#### Assignment:
Each line in the entries below that holds the string "computer" must be copied.

#### Records drawn from a dataset:
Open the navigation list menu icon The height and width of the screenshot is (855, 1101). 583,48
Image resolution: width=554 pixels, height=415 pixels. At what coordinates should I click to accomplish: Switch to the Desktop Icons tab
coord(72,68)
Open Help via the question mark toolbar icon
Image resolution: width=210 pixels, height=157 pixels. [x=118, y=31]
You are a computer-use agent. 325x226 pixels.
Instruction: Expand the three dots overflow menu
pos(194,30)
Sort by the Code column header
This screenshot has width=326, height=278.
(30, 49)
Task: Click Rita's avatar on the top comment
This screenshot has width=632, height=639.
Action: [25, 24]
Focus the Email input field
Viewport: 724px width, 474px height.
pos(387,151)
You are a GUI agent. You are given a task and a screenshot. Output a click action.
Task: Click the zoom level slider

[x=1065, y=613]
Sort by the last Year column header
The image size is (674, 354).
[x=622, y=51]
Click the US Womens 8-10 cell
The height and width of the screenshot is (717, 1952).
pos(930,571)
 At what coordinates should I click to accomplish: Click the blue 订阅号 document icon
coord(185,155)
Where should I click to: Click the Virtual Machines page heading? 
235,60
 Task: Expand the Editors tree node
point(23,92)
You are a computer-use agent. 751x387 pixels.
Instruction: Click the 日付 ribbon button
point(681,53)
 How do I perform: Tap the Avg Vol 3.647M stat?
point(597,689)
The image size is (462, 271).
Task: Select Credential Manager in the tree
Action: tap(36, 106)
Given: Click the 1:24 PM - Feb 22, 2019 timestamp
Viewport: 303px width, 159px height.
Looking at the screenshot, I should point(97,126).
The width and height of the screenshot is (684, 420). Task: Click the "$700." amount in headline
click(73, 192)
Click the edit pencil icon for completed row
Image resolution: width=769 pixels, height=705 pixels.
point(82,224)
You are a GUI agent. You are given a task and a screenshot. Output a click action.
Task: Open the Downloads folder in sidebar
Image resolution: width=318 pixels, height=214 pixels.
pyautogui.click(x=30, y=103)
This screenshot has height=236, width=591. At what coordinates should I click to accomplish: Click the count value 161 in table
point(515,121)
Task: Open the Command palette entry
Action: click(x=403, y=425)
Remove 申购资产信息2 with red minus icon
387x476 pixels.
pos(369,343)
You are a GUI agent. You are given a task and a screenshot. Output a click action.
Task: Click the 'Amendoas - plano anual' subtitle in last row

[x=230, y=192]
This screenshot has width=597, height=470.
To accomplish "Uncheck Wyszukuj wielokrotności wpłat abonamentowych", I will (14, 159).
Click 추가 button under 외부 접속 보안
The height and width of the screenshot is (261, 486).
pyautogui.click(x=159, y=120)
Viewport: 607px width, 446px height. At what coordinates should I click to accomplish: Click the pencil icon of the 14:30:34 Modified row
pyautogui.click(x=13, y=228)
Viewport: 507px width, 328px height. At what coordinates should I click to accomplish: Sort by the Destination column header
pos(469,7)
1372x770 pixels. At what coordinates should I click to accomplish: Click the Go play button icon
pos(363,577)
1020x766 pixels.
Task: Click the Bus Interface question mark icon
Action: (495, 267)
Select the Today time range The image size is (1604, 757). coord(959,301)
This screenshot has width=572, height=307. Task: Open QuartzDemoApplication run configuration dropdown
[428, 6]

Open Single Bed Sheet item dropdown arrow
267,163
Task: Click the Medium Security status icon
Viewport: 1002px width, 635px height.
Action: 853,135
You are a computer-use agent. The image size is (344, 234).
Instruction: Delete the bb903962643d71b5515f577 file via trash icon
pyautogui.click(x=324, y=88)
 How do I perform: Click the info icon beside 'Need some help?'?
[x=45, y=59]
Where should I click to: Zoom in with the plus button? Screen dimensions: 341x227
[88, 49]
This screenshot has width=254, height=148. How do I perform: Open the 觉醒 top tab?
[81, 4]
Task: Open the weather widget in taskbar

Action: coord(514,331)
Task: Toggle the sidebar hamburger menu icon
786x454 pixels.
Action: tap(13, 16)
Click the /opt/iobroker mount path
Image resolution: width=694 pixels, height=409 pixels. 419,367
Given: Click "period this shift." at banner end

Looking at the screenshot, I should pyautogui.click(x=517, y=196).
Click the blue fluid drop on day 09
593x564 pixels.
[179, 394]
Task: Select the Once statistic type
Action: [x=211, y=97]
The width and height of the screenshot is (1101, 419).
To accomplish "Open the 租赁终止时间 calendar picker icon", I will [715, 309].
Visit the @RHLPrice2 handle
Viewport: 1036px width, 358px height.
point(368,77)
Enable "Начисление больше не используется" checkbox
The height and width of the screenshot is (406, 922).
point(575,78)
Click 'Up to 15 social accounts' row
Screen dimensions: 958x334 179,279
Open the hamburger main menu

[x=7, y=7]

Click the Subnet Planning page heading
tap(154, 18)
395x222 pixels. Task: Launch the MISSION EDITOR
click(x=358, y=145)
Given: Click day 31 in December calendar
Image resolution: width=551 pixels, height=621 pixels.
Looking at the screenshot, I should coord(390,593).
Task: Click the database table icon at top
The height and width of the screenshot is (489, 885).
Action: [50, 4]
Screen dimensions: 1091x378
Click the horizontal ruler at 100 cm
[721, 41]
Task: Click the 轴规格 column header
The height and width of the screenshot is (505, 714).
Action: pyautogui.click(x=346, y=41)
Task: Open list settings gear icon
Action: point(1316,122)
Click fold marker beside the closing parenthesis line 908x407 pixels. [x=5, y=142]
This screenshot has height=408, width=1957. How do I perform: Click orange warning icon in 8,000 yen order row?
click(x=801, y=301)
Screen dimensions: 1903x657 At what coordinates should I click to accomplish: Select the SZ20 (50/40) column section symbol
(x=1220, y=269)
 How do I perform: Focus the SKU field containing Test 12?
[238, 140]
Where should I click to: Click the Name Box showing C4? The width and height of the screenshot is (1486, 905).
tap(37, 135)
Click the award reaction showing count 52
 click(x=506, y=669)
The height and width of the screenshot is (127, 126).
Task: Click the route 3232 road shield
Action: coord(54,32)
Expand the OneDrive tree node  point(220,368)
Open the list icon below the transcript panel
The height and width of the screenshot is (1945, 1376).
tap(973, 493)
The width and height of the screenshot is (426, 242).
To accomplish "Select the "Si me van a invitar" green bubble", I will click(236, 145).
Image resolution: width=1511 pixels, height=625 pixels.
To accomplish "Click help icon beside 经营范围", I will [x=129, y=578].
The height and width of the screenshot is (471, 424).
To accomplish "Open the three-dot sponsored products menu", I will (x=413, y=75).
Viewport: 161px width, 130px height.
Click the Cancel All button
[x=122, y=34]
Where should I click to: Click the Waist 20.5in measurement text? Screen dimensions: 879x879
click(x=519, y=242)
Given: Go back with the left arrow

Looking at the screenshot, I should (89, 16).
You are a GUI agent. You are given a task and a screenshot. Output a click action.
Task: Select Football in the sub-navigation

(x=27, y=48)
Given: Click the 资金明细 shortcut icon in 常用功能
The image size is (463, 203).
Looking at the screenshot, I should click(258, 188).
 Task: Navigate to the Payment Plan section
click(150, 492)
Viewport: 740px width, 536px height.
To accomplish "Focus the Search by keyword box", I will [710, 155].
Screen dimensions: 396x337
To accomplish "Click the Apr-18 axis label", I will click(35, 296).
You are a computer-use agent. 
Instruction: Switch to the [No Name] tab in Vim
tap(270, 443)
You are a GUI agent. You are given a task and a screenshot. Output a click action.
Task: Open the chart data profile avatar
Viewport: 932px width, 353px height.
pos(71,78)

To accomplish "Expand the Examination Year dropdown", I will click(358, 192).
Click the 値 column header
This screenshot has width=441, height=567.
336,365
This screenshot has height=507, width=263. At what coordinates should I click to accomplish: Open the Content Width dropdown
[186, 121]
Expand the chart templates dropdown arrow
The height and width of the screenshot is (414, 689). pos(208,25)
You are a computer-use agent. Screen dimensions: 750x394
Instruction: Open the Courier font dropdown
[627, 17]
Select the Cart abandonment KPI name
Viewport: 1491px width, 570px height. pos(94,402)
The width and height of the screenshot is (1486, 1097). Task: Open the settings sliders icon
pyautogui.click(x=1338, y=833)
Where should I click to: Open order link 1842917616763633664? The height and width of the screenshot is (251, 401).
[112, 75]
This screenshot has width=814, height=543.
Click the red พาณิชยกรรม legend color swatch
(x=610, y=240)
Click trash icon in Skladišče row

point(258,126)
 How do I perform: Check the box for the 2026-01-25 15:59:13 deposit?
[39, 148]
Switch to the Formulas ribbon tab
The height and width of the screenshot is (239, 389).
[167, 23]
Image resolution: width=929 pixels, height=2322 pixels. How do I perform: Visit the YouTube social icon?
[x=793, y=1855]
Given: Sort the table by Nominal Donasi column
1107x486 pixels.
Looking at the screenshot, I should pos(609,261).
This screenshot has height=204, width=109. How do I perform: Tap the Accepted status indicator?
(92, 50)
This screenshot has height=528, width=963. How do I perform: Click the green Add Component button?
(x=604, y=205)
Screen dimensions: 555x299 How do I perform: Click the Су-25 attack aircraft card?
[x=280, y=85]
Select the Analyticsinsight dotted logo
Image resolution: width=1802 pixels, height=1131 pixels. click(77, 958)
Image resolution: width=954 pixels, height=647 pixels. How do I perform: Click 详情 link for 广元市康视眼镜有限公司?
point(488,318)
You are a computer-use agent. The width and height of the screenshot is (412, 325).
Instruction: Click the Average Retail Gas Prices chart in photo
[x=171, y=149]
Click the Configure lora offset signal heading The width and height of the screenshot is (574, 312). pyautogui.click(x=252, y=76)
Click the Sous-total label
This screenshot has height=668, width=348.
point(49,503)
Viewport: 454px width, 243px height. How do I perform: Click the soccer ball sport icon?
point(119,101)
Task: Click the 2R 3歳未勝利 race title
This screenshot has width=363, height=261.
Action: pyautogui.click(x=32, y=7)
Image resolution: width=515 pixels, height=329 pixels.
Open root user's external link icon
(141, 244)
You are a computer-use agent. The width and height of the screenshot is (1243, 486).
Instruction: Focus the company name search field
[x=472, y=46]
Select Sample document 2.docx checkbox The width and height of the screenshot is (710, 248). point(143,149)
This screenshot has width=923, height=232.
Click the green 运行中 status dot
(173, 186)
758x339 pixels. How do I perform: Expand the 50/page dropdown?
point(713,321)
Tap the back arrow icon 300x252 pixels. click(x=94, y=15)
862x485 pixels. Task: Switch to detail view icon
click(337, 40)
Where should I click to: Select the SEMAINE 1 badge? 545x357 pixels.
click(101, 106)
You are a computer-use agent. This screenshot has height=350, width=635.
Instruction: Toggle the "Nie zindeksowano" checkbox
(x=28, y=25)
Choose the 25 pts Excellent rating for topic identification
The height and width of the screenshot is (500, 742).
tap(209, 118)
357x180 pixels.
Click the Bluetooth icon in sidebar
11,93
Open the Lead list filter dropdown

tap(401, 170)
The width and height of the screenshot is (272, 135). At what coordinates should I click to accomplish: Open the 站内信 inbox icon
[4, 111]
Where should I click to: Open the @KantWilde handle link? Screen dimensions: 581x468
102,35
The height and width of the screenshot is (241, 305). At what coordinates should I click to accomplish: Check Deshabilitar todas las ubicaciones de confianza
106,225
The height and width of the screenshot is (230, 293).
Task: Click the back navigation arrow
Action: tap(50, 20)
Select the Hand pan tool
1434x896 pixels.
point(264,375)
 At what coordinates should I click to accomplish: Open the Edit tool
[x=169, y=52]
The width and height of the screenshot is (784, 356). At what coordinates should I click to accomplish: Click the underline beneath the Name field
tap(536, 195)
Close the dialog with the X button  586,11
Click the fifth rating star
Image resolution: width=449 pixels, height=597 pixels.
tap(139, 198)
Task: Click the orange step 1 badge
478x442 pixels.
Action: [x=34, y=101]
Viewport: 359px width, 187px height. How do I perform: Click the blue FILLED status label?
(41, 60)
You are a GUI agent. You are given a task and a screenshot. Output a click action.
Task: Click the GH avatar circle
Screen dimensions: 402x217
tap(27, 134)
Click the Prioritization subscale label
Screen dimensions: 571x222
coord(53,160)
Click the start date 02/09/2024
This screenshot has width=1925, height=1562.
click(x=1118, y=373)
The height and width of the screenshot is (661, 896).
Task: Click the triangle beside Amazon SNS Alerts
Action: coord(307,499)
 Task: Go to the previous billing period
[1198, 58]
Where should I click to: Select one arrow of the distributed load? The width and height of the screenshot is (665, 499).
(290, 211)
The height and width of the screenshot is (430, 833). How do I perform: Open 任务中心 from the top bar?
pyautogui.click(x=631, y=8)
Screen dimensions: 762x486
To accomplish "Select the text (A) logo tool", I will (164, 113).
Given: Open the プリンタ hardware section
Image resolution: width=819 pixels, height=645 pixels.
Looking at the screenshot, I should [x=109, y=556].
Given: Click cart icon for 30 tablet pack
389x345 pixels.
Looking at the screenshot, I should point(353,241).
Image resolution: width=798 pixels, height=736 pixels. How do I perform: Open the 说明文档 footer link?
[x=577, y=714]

#### Output of the exercise:
You are a computer-use agent. 325x226 pixels.
You are a computer-use agent. 751x387 pixels.
You are a computer-use agent. The image size is (344, 234).
You are a computer-use agent. 
You are a computer-use agent. Screen dimensions: 750x394
You are a computer-use agent. The width and height of the screenshot is (412, 325).
You are a computer-use agent. The width and height of the screenshot is (1243, 486).
You are a computer-use agent. This screenshot has height=350, width=635.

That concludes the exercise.